If that sounds like an unacceptable barrier to public information, rendering the California Public Records Act an effective tool only for the elite few, it is.

This week’s repeal came after backlash from press groups, community members, and open-government advocates. As our legal team told the county last week, we were prepared to go to court if the Board of Supervisors didn’t take swift action.

No law authorizes counties to impose fees for locating, reviewing, or redacting public records, lawyers for FAC and ACLU of Northern California told the county.

California’s open records framework limits government fee recovery in important ways. Agencies can generally only charge requesters for the direct costs of duplication, typically cents a page for copies. And there are circumstances when agencies can impose fees for producing or compiling certain electronic records, though the California Supreme Court has put guardrails on that. The county’s fee regime, however, went beyond that and relied on a state law outside of the Public Records Act, which we have made clear was misapplied. And to great detriment.

The Mendocino Voice, a news website serving the region, is still waiting for the records the county said would cost $84,001.22. That figure is about one-third of the news organization’s annual operating budget, Publisher Kate Maxwell told us.
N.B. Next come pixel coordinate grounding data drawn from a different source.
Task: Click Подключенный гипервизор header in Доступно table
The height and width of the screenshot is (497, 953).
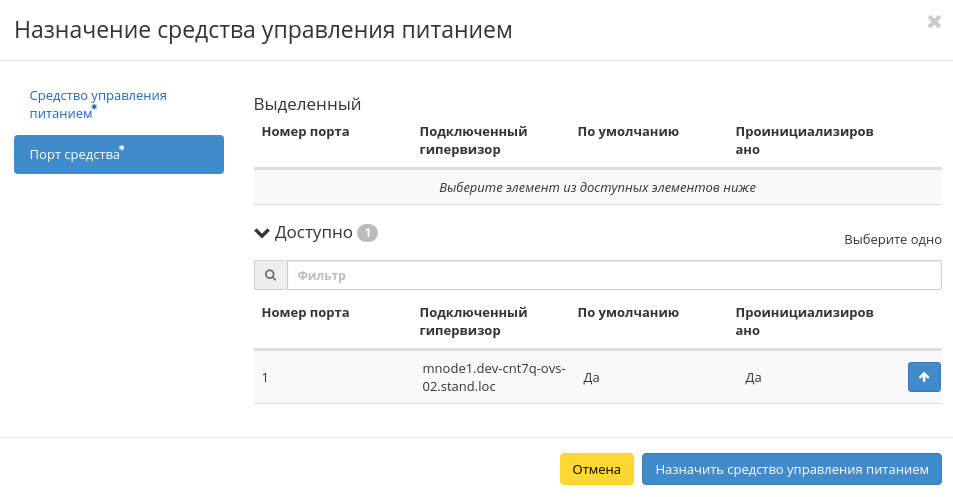Action: pyautogui.click(x=473, y=321)
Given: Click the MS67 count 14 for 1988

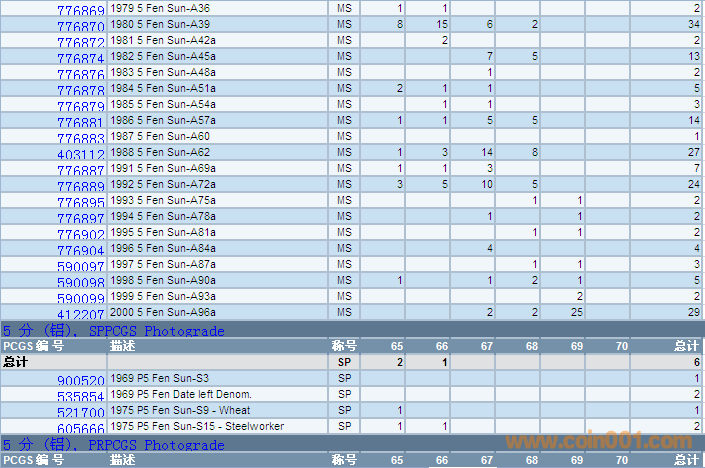Looking at the screenshot, I should 487,152.
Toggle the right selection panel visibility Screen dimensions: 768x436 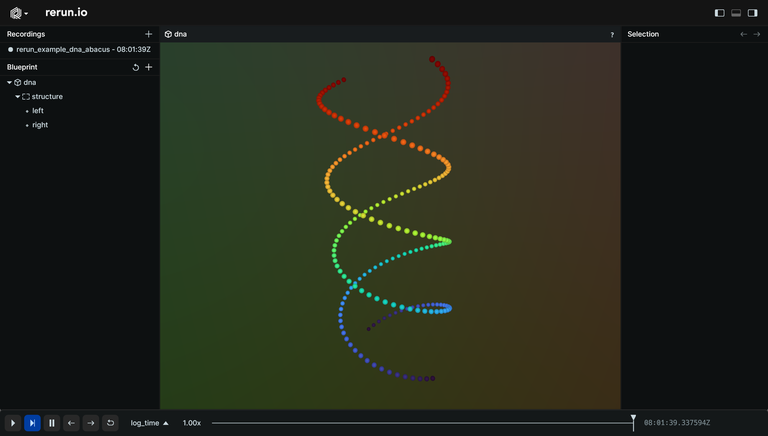[753, 13]
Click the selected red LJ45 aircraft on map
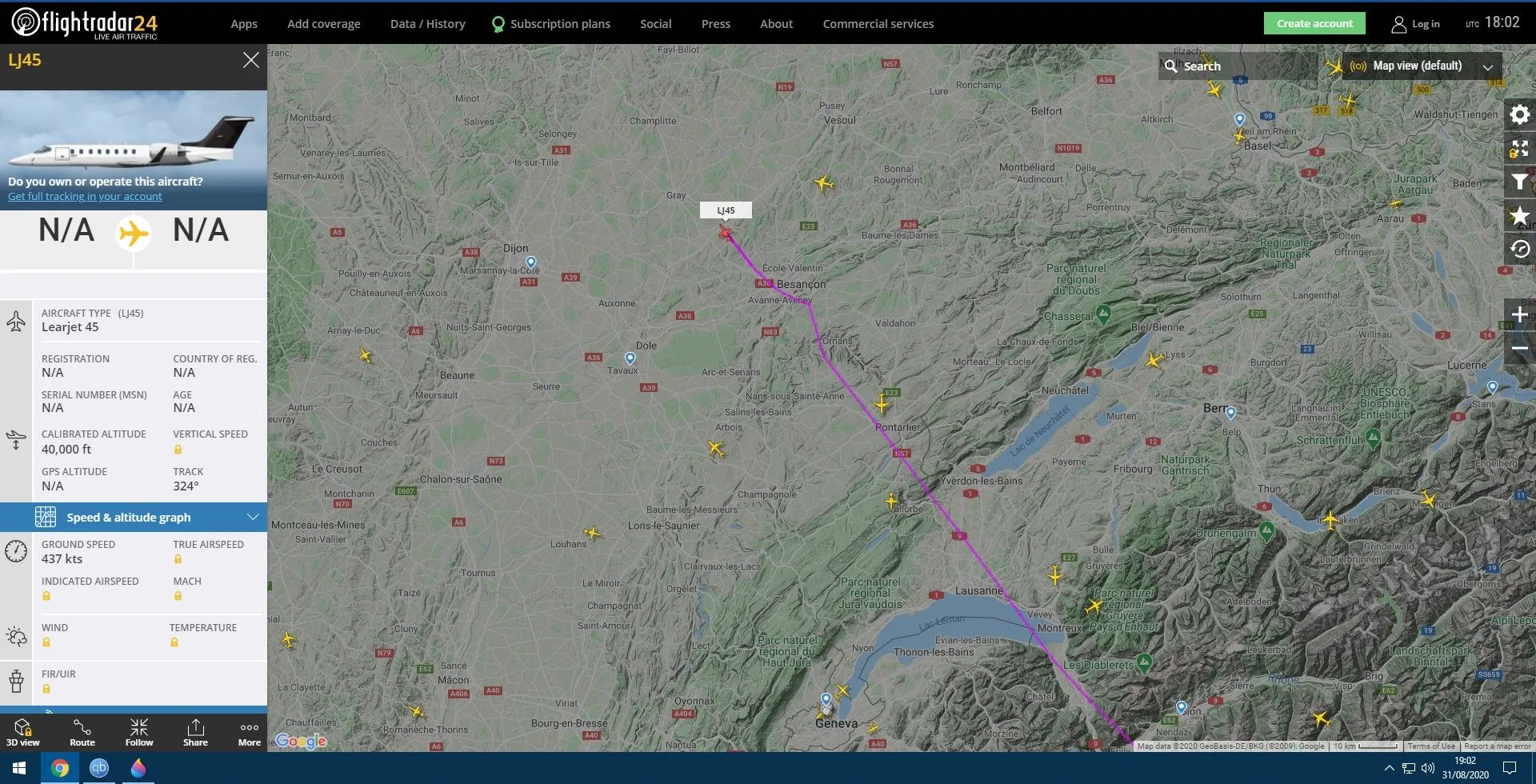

And a media program the county established that could theoretically have waived some fees is insufficient for journalists to be able to do the important work of informing their communities and fails to address the broader concerns about public access to information, Maxwell and other journalists have made clear.

“A great deal of our reporting relies on access to public records,” Maxwell said. “We can’t afford to spend thousands of dollars in fees just to access the information and records we need to do our jobs.”

While Mendocino County’s ordinance has fallen amid community outcry, fees like these remain a problem elsewhere. Research by FAC and ACLU identified seven other counties — Los Angeles, Shasta, Siskiyou, Calaveras, Tuolumne, Santa Cruz, and Ventura — that passed local ordinances purporting to give them the authority to impose fees on the public for staff time spent on responding to requests.

California law mandates government transparency. Voters even made it part of our state constitution.

We hope Mendocino County’s failed attempt to price the public out of public records sends a strong message to political leaders across the state: Government transparency is for all of the people, not just for those who can afford it.